9 April 2019
Tuesday of the Fifth Week of Lent
“We are disgusted with this wretched food!” This is how the Israelites complained after they had been wandering in the desert for many years. God had been feeding them in the desert with manna, with quail and with water from a rock, but they lost patience and vented in an inappropriate manner. “We are disgusted with this wretched food” (Numbers 21:5). God heard the Israelites grumbling in this way and he did not overlook it but chose to punish his people.
Why punishment? It seems to me that this was not merely an issue of being impolite. Of course, it is impolite to complain about food when someone gives it to you as a gift, for free, especially when you would be otherwise starving to death in the desert, but there is more to it than politeness.

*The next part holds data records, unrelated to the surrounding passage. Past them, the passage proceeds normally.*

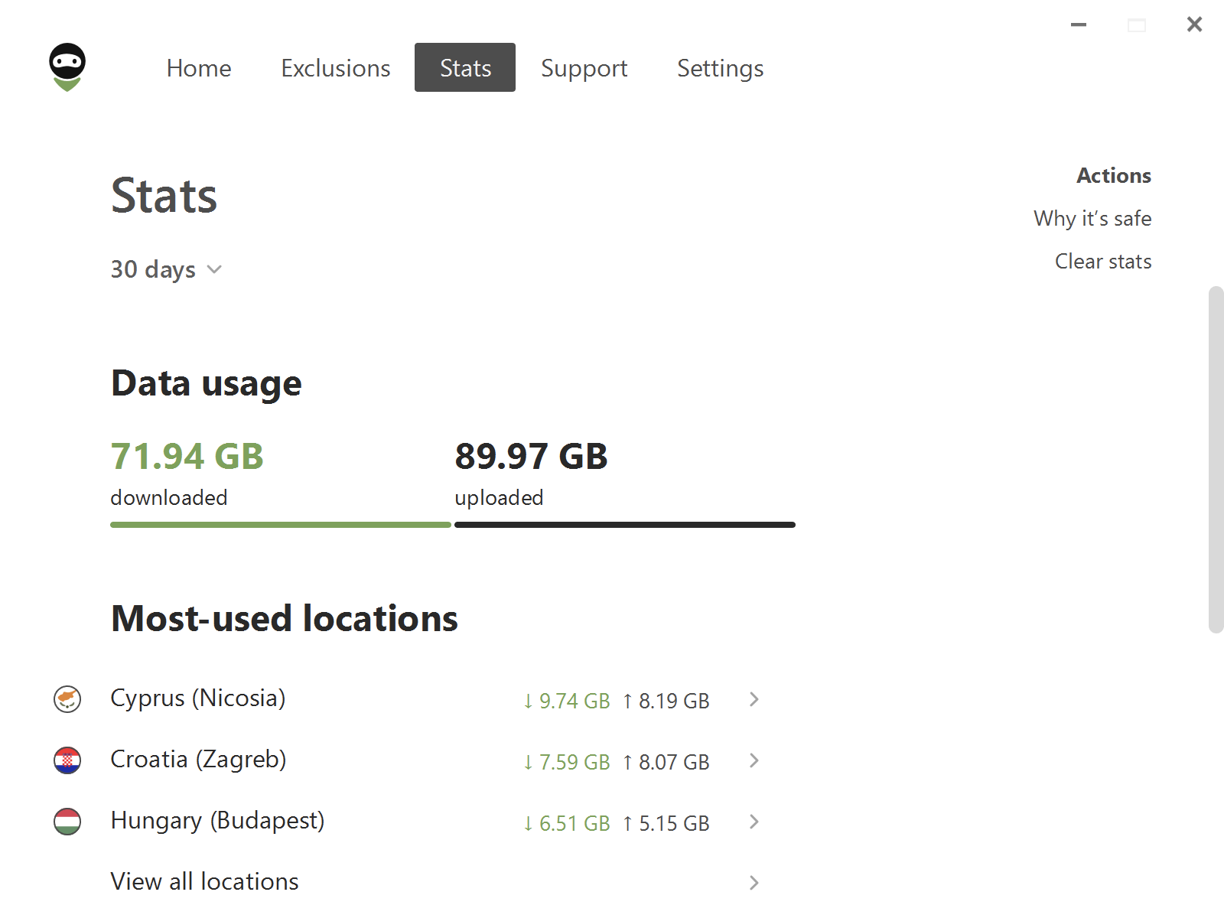Viewport: 1224px width, 918px height.
Task: Close the application window
Action: point(1194,25)
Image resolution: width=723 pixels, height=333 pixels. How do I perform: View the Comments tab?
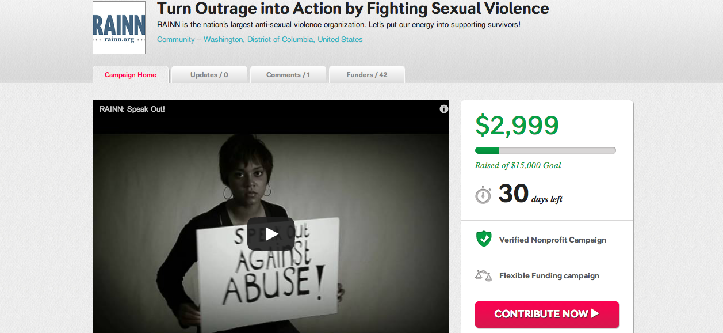pos(288,75)
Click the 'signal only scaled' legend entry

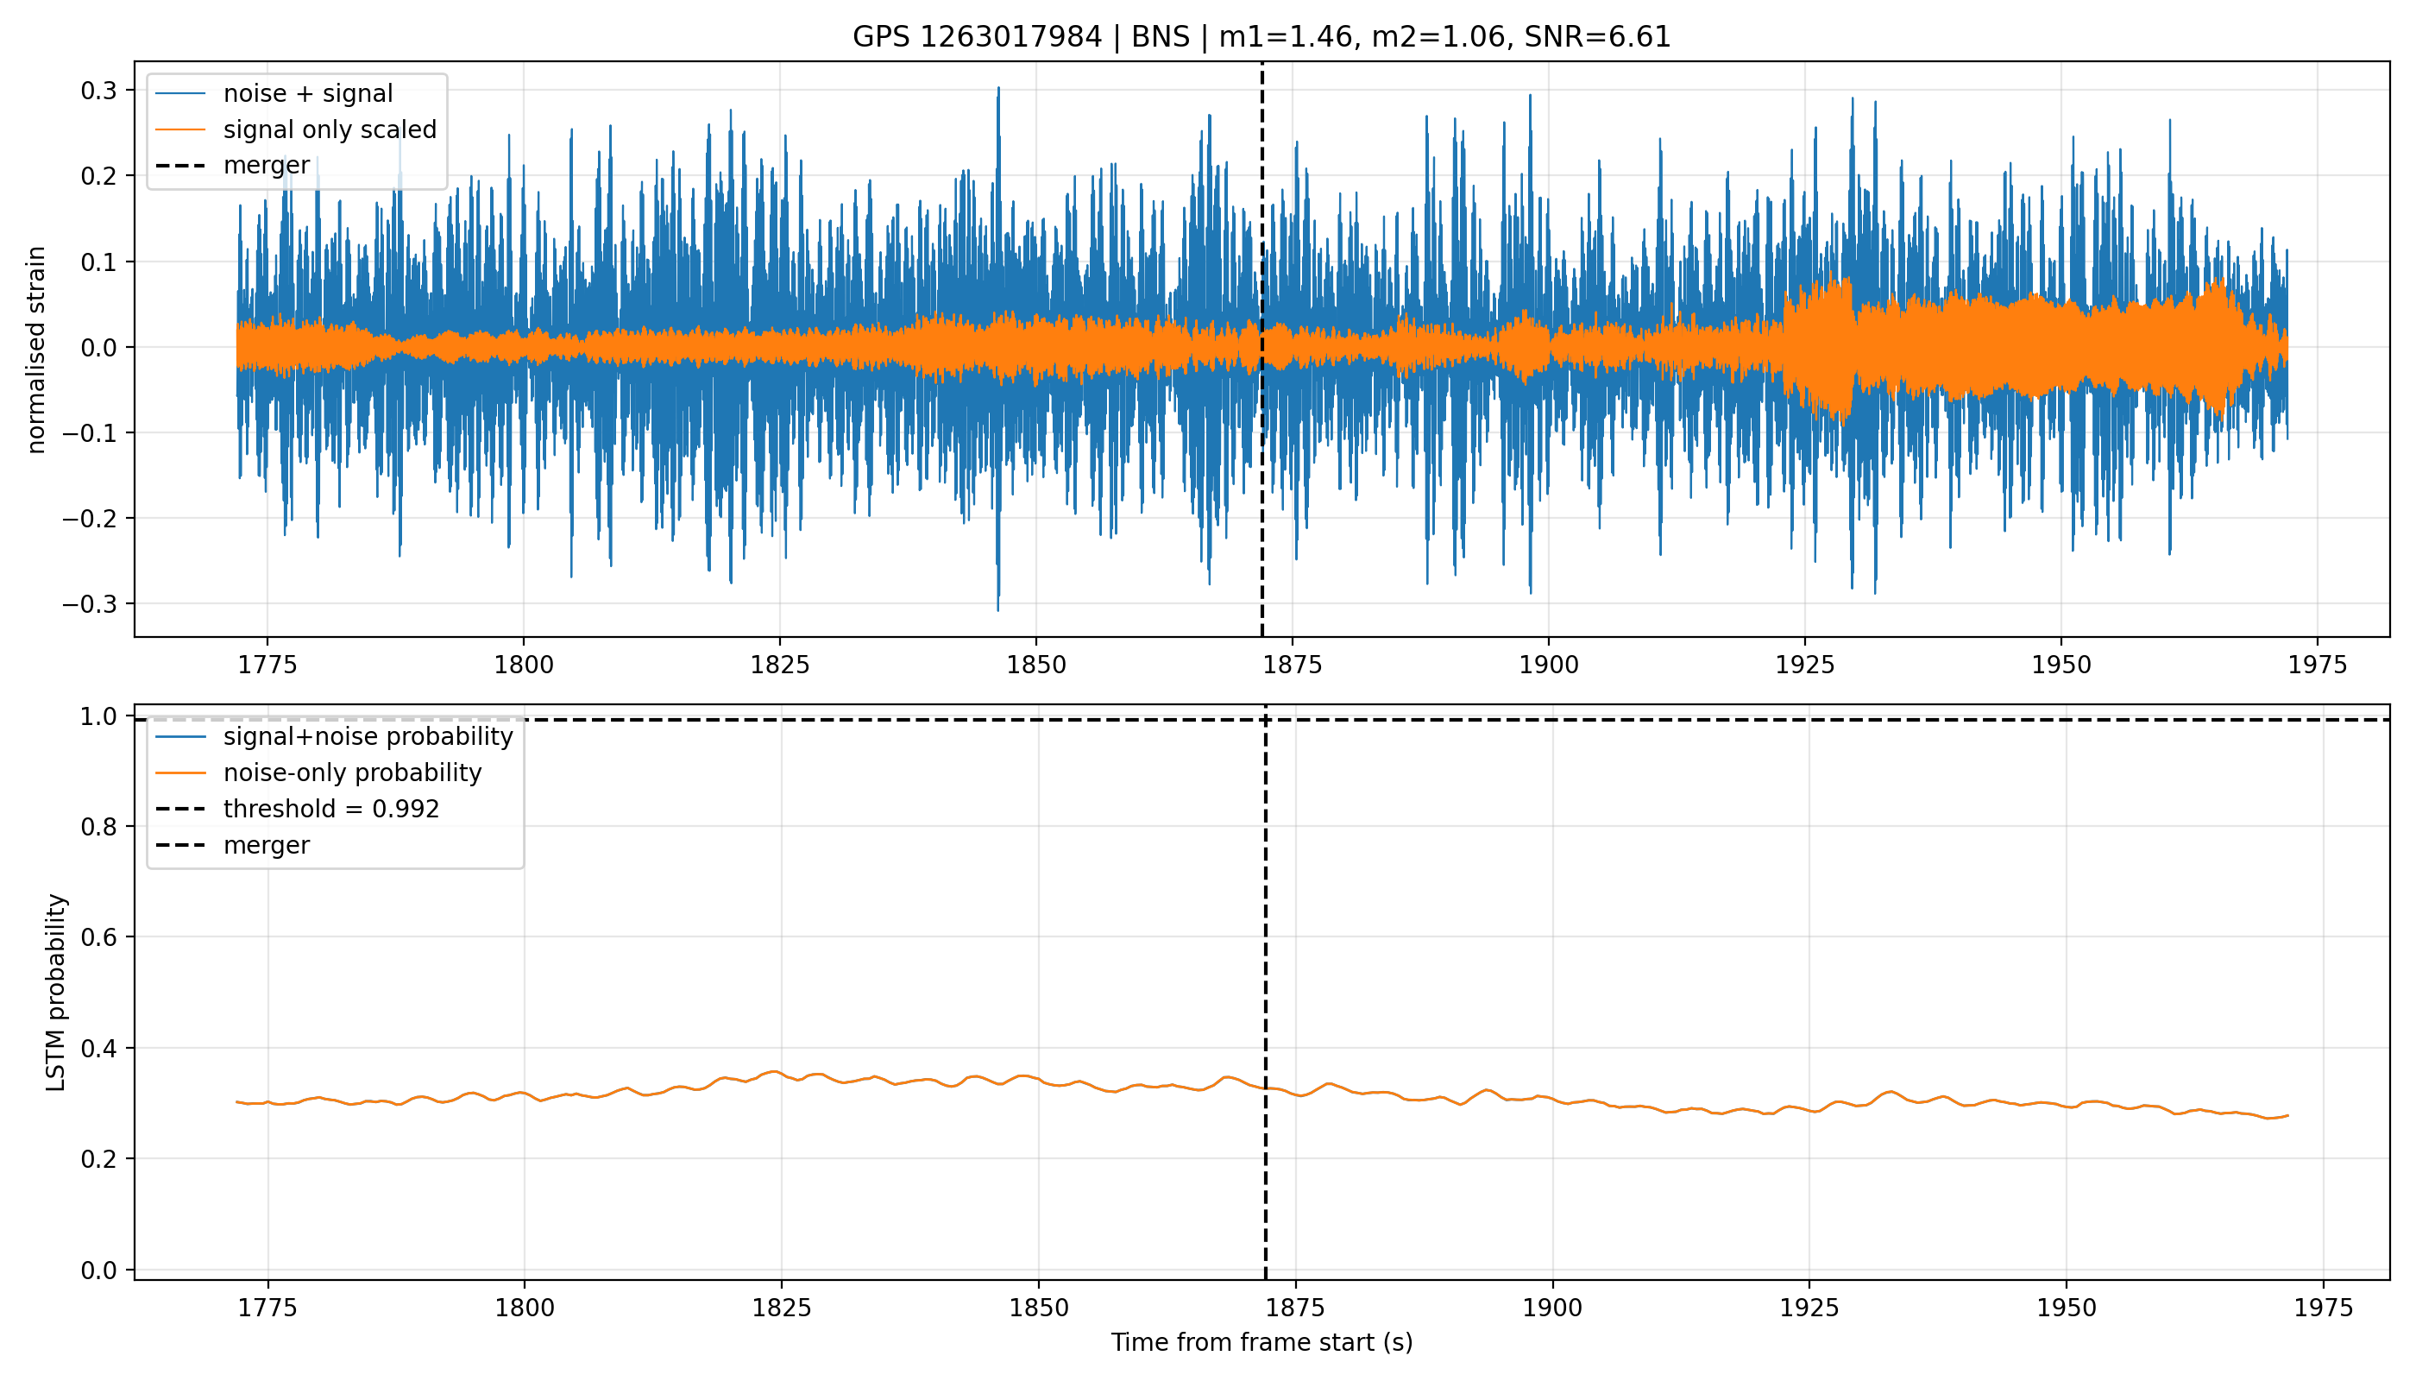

Try saying to yourself: “this life is not to my taste,” or even “I am disgusted by this wretched life!” Do you think that you can reject this life without rejecting the One who gives life to you? Or, short of total rejection, do you think that you can merely begrudge this life without also begrudging the one who gives life to you? I don’t think so. It is better, in my mind, to imitate the example of blessed Job, who said “we accept good things from God; should we not accept evil?” (Job 2:10).
There are many things in this world which are not to our taste. That is okay. Whatever is happening, God is in charge and not sleeping but actively working to bring about more good than we could ever imagine. The things of this world which are not to our taste are bitter medicines that help us to grow and to heal, to reach the point where we “seek first the kingdom of God and his righteousness” (Matthew 6:33).